Chewymio - June 3rd, 2009 10:26 AM

km_hji - thanks for your kind words. The reason why I said tragedy is because for the past three month someone very dear and close to me dies, while I'm in the process of mourning that person that month, someone else dies the following month and I have to start my grieving process all over again. For a week or so back in April I thought I had a pituitary gland tumor(thank God the MRI came back negative for that) and all of this is happening in the middle of me TTC. It seems like I can't get no breaks no matter what, it feels like I'm in a nightmare and I can't wake up....


merciano - June 3rd, 2009 10:33 AM

rpats... i dnt think there should be any reason to be nervous, maybe it's just in your nature not av alot of symtoms. Who knows, the symtoms may pop up later on.


rpats - June 3rd, 2009 11:39 AM

yep- lets hope so ladies! its just with all my abnormalities, i am constantly fearing the worst.... such a pessimist!
have to keep reminding myself to stay positive. ahh.... does it ever end? lol


SoReady - June 3rd, 2009 12:45 PM

Chewy - I know all to well how life can dump a ton of stress of you.
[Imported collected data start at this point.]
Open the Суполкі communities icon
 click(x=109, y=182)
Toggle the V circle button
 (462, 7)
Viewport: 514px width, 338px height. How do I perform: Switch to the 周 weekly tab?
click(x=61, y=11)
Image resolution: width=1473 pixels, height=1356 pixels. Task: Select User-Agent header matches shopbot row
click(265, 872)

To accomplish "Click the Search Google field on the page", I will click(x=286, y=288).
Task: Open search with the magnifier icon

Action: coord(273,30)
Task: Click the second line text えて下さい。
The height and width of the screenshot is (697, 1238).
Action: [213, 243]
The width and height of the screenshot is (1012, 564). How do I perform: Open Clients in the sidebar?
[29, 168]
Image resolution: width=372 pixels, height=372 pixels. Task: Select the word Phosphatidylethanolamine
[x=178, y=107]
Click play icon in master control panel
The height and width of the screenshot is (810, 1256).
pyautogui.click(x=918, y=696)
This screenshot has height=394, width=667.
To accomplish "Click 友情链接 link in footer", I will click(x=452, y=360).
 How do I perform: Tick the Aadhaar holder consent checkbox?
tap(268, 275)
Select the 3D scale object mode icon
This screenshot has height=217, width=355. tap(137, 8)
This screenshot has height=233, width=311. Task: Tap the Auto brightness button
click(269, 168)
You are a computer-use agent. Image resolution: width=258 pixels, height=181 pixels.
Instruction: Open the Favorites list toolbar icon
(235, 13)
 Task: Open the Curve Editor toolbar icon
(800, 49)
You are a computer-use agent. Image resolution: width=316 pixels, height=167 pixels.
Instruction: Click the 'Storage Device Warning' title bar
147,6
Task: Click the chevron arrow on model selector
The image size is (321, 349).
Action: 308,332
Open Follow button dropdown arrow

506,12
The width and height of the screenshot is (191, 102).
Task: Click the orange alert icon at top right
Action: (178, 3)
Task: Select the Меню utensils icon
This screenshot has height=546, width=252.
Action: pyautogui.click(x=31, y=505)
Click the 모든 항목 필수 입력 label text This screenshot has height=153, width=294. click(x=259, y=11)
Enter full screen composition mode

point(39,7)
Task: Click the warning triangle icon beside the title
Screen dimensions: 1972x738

I was planning on TTC last summer when I found out that I had thyroid cancer. Needless to say I was told that we had to wait. But I think that km_hji is right, it all happens for a reason. If I would have gotte prego before I found out about the cancer then I probably would not be able to see my kids grow up. I am thankful that they found it when they did. Two weeks ago, I had two family members die. I know hard hard the grieving process can be. But our family members would want us to be happy so try to think positive. The less that you allow stress to affect you, the sooner you will get prego. When our bodies are stressed they dont want to accept new thinks. I have heard of many women that got prego once they stopped stressing about it and just accepted that it would happen when it would happen.